So your offer has been accepted, you have gone through the inspection, and the appraisal came in at-value. You’re just a signing away from homeownership. Oh, and something your real estate agent calls a “final walkthrough.” Let’s dive into what a final walk-through is, when it’s done and the most common issues that crop up during them.
First of all, the final walk-through takes place a few days before your signing. Think of it as your final chance to point out any issues before closing: because good luck getting a seller to do something after the fact.

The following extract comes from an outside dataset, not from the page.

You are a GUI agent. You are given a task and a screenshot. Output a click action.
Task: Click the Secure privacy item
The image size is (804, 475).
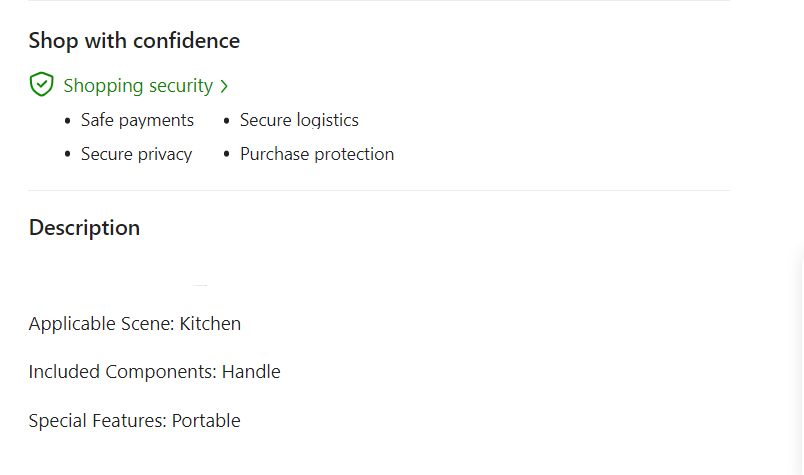pos(136,154)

Here are the most common issues and what to look for during your final walk:
Make sure the house is clean
This is typically a condition in offers. It says: seller shall clean the interiors of any structure and remove all trash, debris and rubbish. So if you’re selling, sweep and vacuum! If you’re buying, make sure you’re being realistic and don’t expect a spotless home. That’s usually your job once you move in. sometimes sellers will leave old paint cans to be helpful, but if you want them gone, now’s the time to say so.
Make sure agreed-upon repairs are made
Next, check to be sure any agreed-upon repairs were done. Sometimes the seller just forgot to do them…or hoped you would forget! As an agent I always ask for receipts for work that needed to be done by a professional about a week before closing. If it’s caught at the final walkthrough, it’s likely going to cause a delay in you getting house keys. If it’s a simple repair that the homeowner could do themselves—like replacing a faucet or adding carbon monoxide detectors- ask for a photo of the work to prevent any surprises.

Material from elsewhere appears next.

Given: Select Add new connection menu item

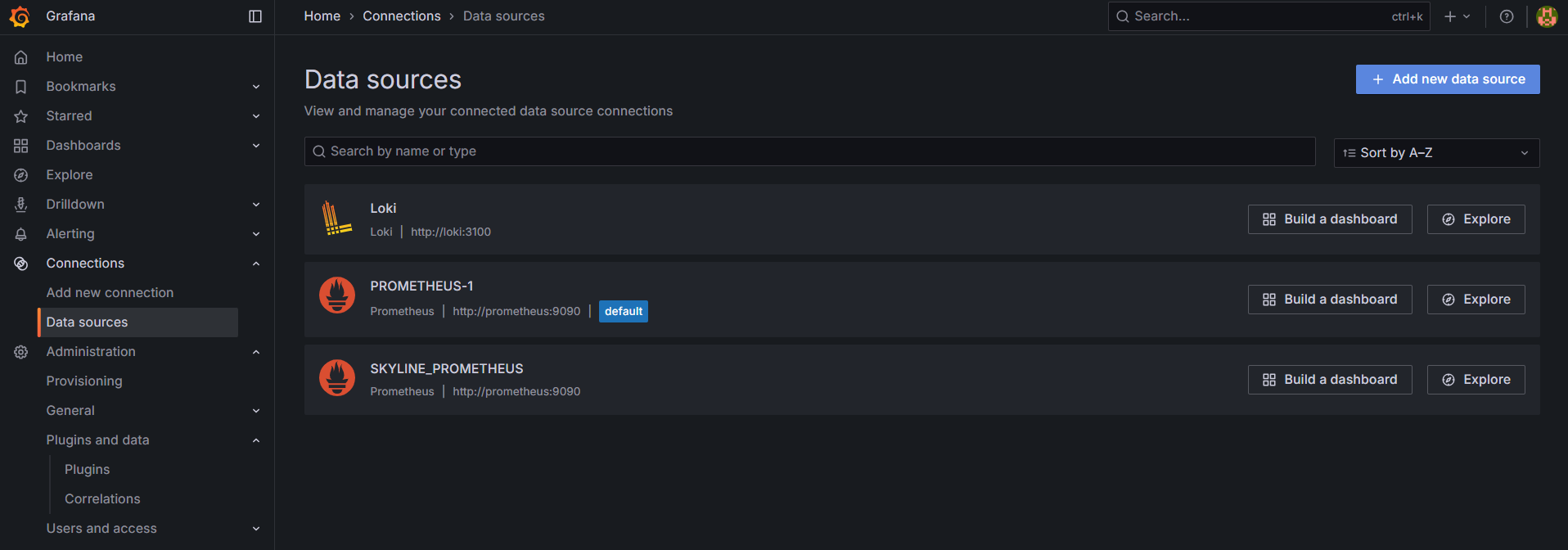Looking at the screenshot, I should click(x=110, y=293).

Make sure items are still there
Make sure the seller hasn’t removed anything they agreed to leave…and that there aren’t any secret swaps for lesser quality items. If it happens, it’s typically with the washer, dryer, or refrigerator. Sellers: always read the contract or ask your agent before removing personal property. Buyers: check it all out at the walkthrough!
Make sure there’s no damage
The last issue is damage from moving, so check the walls for massive knicks from moving a huge dresser or 15 holes from where a mounted TV used to hang. Sellers, you can take the TV and mount if it wasn’t in the contract, but you have to patch the wall and paint. Don’t leave it looking like a shooting range target.
Most walk-throughs have no problems at all, and if they do, they’re easily fixed. If you do find a problem, typically closing will be delayed until the issues are fixed. The other option is for the seller to give the buyer a concession. For instance, if the seller agreed to remove a bunch of firewood from the yard and it wasn’t done, they could give the buyer $150 toward closing costs to get it done. Both parties would have to agree on the amount and that this is an acceptable remedy.
A final walkthrough isn’t an inspection and it isn’t the time to start asking for things. The purpose is to make sure the house is in the same condition as when you first saw it, that any repairs you agreed upon have been made and that it’s cleaned up.